De verdachte zal van het meer of anders ten laste gelegde worden vrijgesproken, aangezien de rechtbank dat niet bewezen acht.
Strafbaarheid van het bewezenverklaarde
Het bewezenverklaarde levert op de misdrijven:
1. Diefstal voorafgegaan en vergezeld van geweld en bedreiging met geweld tegen personen, gepleegd met het oogmerk om die diefstal voor te bereiden en gemakkelijk
te maken, terwijl het feit wordt gepleegd door twee of meer verenigde personen en
terwijl tijdens het plegen van het misdrijf nog geen vijf jaren zijn verlopen sedert een veroordeling van de schuldige tot gevangenisstraf, wegens een daaraan soortgelijk misdrijf, in kracht van gewijsde is gegaan.
2. Diefstal door twee of meer verenigde personen, waarbij de schuldige het weg te nemen goed onder zijn bereik heeft gebracht door middel van braak en terwijl tijdens het plegen van het misdrijf nog geen vijf jaren zijn verlopen sedert een veroordeling van de schuldige tot gevangenisstraf, wegens een daaraan soortgelijk misdrijf, in kracht van gewijsde is gegaan.
3. Diefstal voorafgegaan en vergezeld van bedreiging met geweld tegen personen,
gepleegd met het oogmerk om die diefstal voor te bereiden en gemakkelijk te maken, terwijl het feit wordt gepleegd door twee of meer verenigde personen en terwijl tijdens het plegen van het misdrijf nog geen vijf jaren zijn verlopen sedert een veroordeling van de schuldige tot gevangenisstraf, wegens een daaraan soortgelijk misdrijf, in kracht van gewijsde is gegaan.
4. Diefstal voorafgegaan en vergezeld van bedreiging met geweld tegen personen, gepleegd met het oogmerk om die diefstal voor te bereiden en gemakkelijk te maken, terwijl het feit wordt gepleegd door twee of meer verenigde personen en terwijl tijdens het plegen van het misdrijf nog geen vijf jaren zijn verlopen sedert een veroordeling van de schuldige tot gevangenisstraf, wegens een daaraan soortgelijk misdrijf, in kracht van gewijsde is gegaan.

UITTREKSEL GEGEVENS →
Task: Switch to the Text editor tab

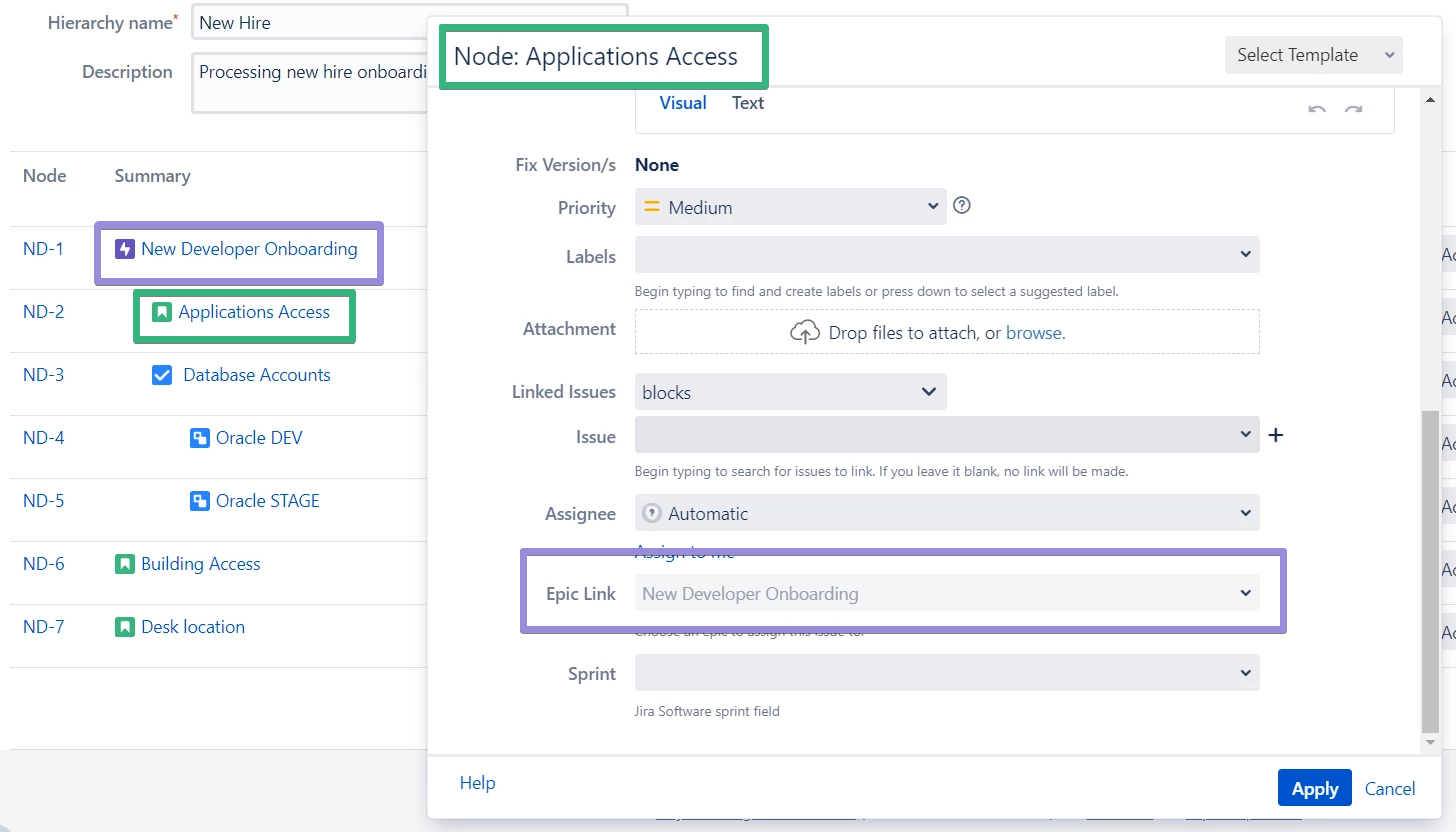Action: (x=747, y=103)
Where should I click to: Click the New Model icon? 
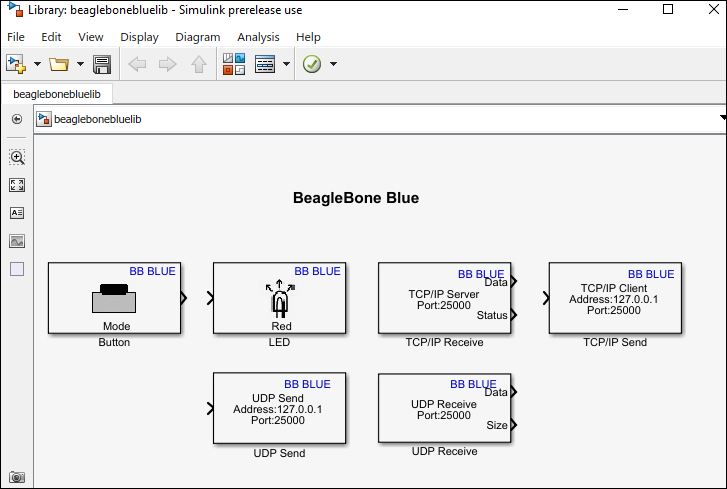(x=16, y=64)
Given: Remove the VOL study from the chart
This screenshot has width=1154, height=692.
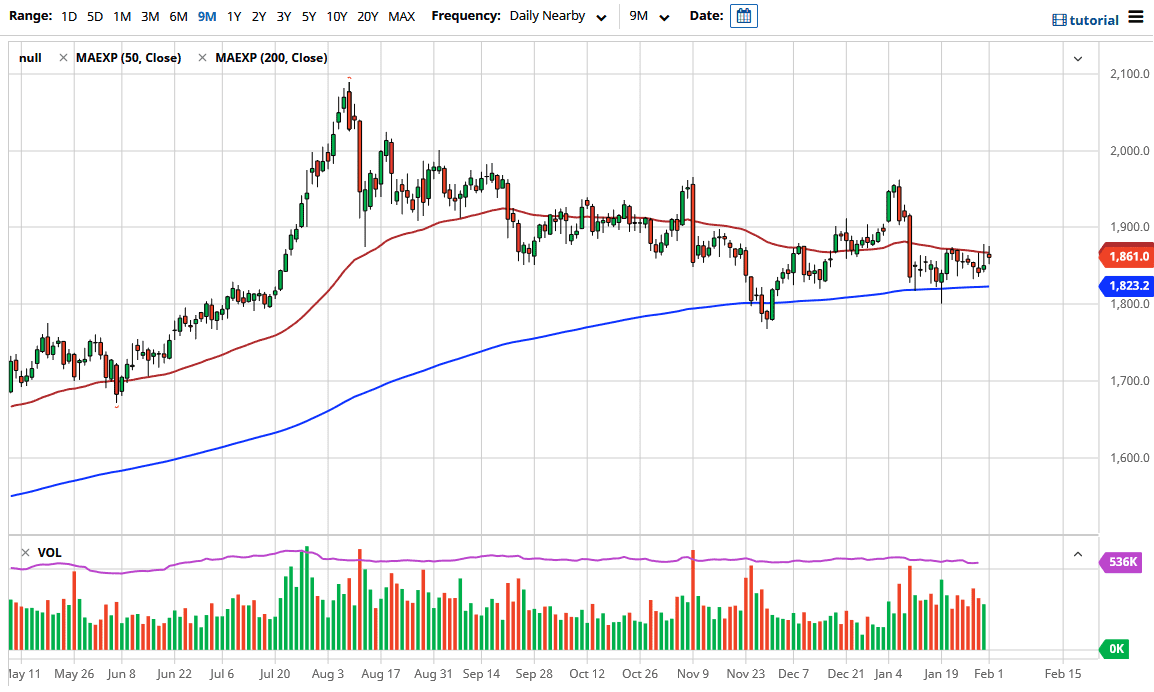Looking at the screenshot, I should click(x=24, y=552).
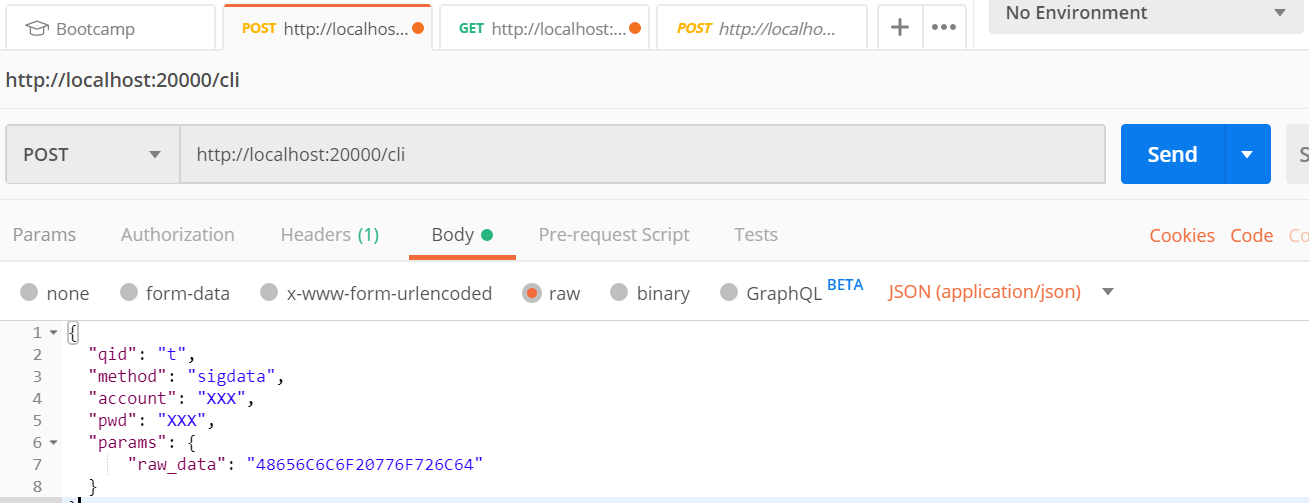Open the Pre-request Script tab
The width and height of the screenshot is (1309, 503).
[614, 235]
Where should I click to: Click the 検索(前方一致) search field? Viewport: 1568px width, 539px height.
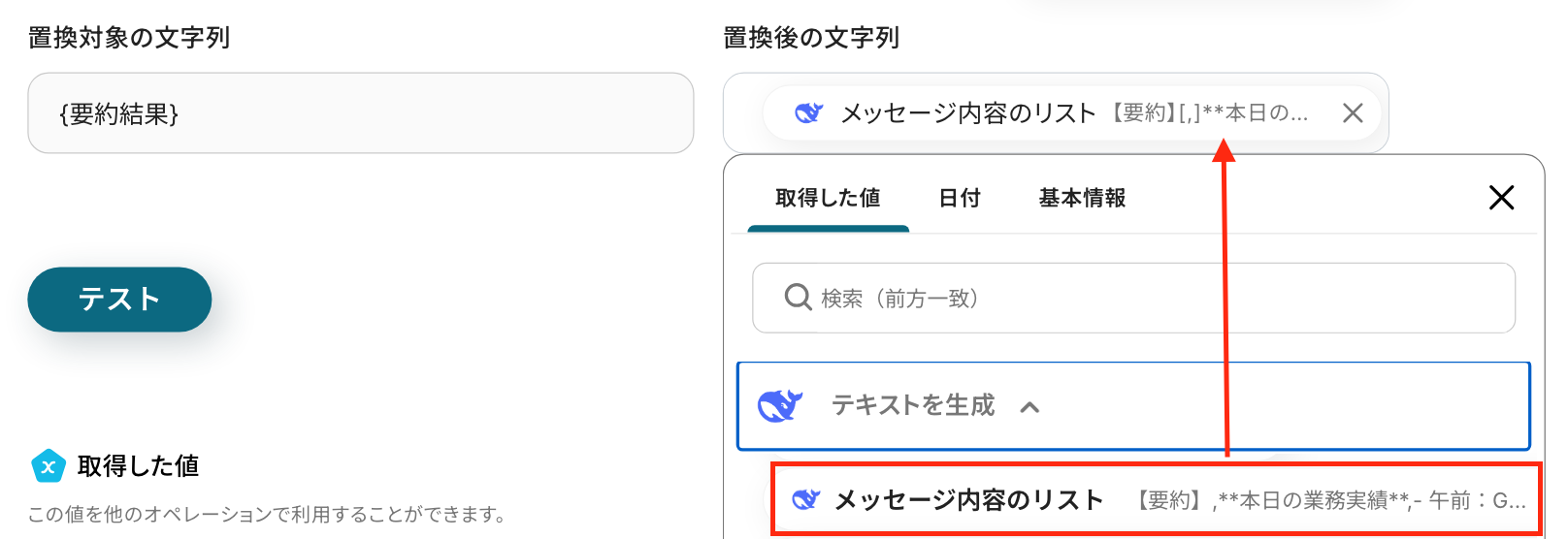coord(1133,298)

WAT WORDT GEVRAAGD →
Waarom wordt de verdachte volgens de gegeven tekst vrijgesproken van het meer of anders ten laste gelegde?

DE UITKOMST →
Omdat de rechtbank dat niet bewezen acht.